Device yields are typically determined by statistics using a large number of product wafers and by forming what is called a yield map, which relates areas of a (representative) product wafer to device yield.

Once a yield map is generated for the given process, the yield map can be consulted to identify which regions on the wafer 10 have high yield, intermediate yield and low yield. The user can then use this information to designate corresponding zones Z. For example, the user can designate high-resolution zones ZH for the low-yielding wafer regions, and can designate intermediate-resolution zones ZI for the intermediate-yielding wafer regions, and can designate low-resolution zones ZL for the high-yielding wafer regions. In this respect, the map of yield or device-performance data acts as a feedback mechanism to the measurement and inspection process, and may be updated continually, depending on the stability of the process (e.g., depending on the changing features of the yield maps).

It is noted that surface topography information typically implies a probability of an outcome, such as device yield.
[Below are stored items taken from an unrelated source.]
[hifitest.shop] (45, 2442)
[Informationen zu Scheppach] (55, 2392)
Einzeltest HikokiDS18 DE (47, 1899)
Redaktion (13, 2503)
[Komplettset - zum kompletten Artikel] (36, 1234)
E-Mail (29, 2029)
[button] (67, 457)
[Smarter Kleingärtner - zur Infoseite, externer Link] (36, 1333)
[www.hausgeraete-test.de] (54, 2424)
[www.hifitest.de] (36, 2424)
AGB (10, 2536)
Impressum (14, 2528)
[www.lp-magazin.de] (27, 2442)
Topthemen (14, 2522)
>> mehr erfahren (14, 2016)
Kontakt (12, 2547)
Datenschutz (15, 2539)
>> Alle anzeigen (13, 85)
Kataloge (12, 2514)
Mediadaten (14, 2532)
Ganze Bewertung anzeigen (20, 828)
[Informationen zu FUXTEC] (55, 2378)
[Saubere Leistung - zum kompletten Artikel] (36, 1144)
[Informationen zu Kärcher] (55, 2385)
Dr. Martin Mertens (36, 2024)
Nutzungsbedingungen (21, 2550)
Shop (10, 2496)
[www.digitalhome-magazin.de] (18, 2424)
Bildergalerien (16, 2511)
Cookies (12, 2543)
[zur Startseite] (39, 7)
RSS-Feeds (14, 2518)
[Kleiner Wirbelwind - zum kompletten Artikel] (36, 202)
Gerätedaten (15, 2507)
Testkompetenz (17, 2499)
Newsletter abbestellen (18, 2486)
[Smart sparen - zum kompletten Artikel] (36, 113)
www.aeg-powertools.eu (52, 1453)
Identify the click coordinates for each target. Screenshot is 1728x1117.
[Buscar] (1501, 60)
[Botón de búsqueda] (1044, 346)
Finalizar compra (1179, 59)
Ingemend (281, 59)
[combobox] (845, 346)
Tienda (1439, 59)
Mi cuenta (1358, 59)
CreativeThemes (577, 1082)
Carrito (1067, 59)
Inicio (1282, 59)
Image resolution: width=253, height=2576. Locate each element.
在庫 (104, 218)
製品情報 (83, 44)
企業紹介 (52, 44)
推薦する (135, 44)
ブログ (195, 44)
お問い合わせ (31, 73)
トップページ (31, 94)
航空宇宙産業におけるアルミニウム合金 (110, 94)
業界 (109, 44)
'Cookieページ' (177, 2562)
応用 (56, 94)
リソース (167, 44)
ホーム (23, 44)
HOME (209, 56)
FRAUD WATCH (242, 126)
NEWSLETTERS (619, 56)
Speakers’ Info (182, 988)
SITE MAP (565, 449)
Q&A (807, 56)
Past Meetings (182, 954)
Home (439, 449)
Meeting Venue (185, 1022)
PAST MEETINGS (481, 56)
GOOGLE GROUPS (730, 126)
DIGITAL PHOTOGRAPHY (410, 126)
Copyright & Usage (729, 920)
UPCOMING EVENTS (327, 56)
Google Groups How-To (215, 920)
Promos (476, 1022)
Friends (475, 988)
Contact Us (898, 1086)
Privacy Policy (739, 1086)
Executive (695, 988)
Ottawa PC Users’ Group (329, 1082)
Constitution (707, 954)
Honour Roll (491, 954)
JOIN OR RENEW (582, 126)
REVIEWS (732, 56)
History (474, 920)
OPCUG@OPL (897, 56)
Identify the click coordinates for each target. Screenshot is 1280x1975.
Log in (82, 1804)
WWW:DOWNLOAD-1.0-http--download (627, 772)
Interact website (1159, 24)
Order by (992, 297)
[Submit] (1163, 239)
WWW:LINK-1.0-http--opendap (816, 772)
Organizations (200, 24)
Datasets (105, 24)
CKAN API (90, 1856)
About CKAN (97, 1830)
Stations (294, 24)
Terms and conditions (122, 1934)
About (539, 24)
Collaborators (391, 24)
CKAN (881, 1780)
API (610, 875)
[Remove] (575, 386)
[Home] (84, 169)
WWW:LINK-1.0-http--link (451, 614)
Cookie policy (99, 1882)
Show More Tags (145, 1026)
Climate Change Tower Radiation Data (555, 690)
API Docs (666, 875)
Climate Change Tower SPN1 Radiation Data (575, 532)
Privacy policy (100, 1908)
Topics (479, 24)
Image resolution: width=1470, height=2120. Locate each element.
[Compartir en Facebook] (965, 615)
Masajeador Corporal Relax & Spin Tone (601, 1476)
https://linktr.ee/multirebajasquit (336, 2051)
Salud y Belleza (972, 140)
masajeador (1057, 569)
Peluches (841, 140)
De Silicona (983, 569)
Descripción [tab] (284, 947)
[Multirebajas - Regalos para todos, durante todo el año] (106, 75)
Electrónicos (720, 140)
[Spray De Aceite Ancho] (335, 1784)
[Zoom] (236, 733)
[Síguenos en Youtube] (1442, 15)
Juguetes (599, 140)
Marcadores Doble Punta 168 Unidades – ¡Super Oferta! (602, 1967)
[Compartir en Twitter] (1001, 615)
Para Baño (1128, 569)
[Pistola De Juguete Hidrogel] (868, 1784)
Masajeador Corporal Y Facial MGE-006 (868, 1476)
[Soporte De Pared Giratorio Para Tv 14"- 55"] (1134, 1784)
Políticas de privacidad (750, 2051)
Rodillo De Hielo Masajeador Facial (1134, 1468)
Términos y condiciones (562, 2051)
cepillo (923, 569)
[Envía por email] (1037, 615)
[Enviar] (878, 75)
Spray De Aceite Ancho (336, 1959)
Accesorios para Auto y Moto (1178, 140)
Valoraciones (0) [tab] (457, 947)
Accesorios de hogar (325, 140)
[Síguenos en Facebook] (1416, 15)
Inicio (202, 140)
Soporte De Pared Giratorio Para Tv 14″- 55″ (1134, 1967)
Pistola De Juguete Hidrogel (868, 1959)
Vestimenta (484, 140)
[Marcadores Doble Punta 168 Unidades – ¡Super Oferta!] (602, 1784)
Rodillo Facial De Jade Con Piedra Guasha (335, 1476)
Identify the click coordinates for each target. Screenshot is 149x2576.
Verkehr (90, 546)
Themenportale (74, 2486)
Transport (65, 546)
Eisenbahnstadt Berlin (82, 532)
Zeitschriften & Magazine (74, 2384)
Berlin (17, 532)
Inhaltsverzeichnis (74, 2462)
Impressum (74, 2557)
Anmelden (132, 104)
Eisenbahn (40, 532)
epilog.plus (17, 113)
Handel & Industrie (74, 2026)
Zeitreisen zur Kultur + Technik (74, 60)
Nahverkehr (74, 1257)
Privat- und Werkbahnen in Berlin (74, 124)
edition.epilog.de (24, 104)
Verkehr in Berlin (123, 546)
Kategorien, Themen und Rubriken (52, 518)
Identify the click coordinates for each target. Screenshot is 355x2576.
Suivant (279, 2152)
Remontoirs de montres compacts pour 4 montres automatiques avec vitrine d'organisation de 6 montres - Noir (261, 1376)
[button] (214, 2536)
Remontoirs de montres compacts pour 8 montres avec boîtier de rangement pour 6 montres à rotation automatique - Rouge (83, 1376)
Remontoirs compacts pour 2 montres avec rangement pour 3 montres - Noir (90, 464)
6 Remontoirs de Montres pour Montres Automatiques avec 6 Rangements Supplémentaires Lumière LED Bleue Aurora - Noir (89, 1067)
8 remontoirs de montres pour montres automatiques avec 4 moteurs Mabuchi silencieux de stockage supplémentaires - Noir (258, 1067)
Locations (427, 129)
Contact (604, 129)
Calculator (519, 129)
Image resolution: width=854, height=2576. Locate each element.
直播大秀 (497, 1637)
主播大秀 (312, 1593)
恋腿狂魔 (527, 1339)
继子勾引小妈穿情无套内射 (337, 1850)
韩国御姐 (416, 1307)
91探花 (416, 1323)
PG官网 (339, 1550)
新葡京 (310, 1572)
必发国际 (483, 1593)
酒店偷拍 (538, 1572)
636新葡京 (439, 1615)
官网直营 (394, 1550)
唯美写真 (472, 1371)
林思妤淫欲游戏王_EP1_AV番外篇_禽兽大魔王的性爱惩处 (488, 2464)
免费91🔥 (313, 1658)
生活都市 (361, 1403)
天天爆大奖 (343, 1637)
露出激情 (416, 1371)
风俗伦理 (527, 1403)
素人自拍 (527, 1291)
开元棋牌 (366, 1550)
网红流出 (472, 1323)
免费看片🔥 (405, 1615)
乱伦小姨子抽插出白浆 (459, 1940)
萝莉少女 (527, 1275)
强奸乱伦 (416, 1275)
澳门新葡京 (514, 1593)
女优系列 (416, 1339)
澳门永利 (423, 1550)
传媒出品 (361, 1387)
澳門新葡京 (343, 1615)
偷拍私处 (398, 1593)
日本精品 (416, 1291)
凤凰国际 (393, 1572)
So for example, if the surface topography measurements result in a measurement of stress of 100 MPa or greater, the yield may be for example 90%. On the other hand, if the resulting stress increases to 200 MPa or greater, the yield may drop to say 80%. Thus, one can identify the relative values (e.g. stress or surface shape) as a function of zone Z to “classify” measurement data by region (e.g. low, medium, high stress).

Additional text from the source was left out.